(SenePlus) - Le Pool judiciaire financier (PGF) du Sénégal a traité 615 dossiers et ordonné 1 090 arrestations depuis son installation, permettant de recouvrer 36 milliards 417 millions de francs CFA sous forme de saisies et de cautionnements. Ces chiffres ont été révélés par le président de l’Union des magistrats sénégalais (UMS), Cheikh Ba, lors de son passage à l'émission JDD sur la chaîne Itv Sénégal. Le magistrat a également fait état de la saisie de 115 véhicules et de 20 titres fonciers au cours de ces deux années d'exercice, illustrant l'activité de cette juridiction spécialisée dans la lutte contre la criminalité financière.

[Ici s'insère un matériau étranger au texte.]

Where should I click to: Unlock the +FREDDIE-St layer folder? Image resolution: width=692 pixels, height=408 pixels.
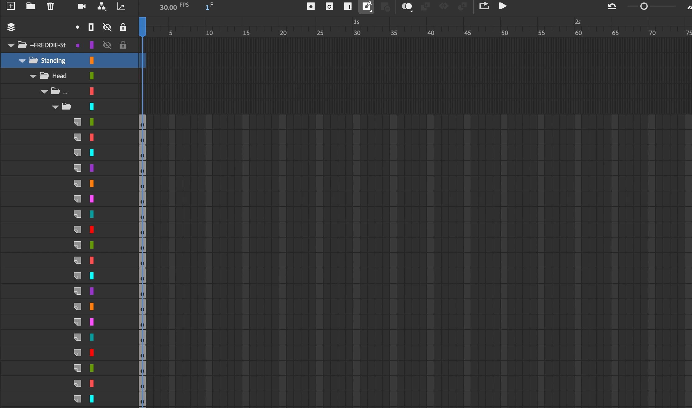(x=123, y=45)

Face aux critiques dénonçant une présumée lenteur ou une instrumentalisation politique du PGF, le président de l'UMS a défendu l'efficacité et l'indépendance de ses collègues. Il a précisé que les dossiers traités par le pool proviennent directement des rapports des corps de contrôle de l'État, dénombrant notamment 59 saisines issues de la CENTIF, 13 de l'OFNAC, 9 de l'Inspection générale d'État (IGE) et 6 de la Cour des comptes. Selon lui, les magistrats financiers travaillent avec un effectif minimal face à un volume de dossiers d'une grande complexité technique.
Le magistrat a également profité de cette tribune pour clarifier une récente affaire médiatisée impliquant le fils d'un de ses confrères, accusé à tort dans la presse d'avoir dérobé 25 millions de francs CFA dans l'armoire parentale. Tout en confirmant que les mineurs concernés ont été jugés et condamnés conformément à la loi, Cheikh Ba a réaffirmé la probité de ce magistrat proche de la retraite et a déploré les amalgames ayant visé le procureur financier. Cet événement a servi de point d'appui pour rappeler la responsabilité qui doit accompagner la liberté d'expression au Sénégal, invitant les acteurs des médias à éviter les dérives et le traitement sensationnel des dossiers judiciaires.
Sur le plan institutionnel, le président de l'UMS a qualifié la récente décision du Conseil constitutionnel de rejeter une loi parlementaire de preuve de la vitalité démocratique du pays. Il a rappelé que la séparation des pouvoirs au Sénégal repose sur l'équilibre et la collaboration, et non sur un cloisonnement absolu. Il a défendu l'usage technique de la notion d'incompétence par les hautes juridictions, expliquant qu'elle découle strictement du respect des textes constitutionnels et territoriaux, et non d'une incapacité des juges à statuer.
La situation opérationnelle de la magistrature reste toutefois marquée par un déficit criant de personnel. Le Sénégal compte moins de 450 magistrats en activité pour une population estimée à 18 millions d'habitants, ce qui représente une charge moyenne de 600 dossiers par magistrat. Pour pallier cette surcharge, Cheikh Ba a indiqué que l'UMS fonde de fortes attentes sur le programme de dématérialisation des procédures porté par la Chancellerie, ainsi que sur le renforcement de la formation continue des magistrats face aux mutations technologiques comme l'intelligence artificielle.
L'Union des magistrats sénégalais, fondée en 1969, réaffirme par la voix de son dirigeant son statut d'association de droit privé dédiée à la défense des intérêts matériels et moraux de la corporation, et non de syndicat. Le président Ba a conclu en réitérant la volonté de l'organisation d'ouvrir l'institution judiciaire à l'opinion publique afin de mieux faire comprendre les mécanismes du droit et de renforcer la confiance des citoyens envers le système judiciaire national.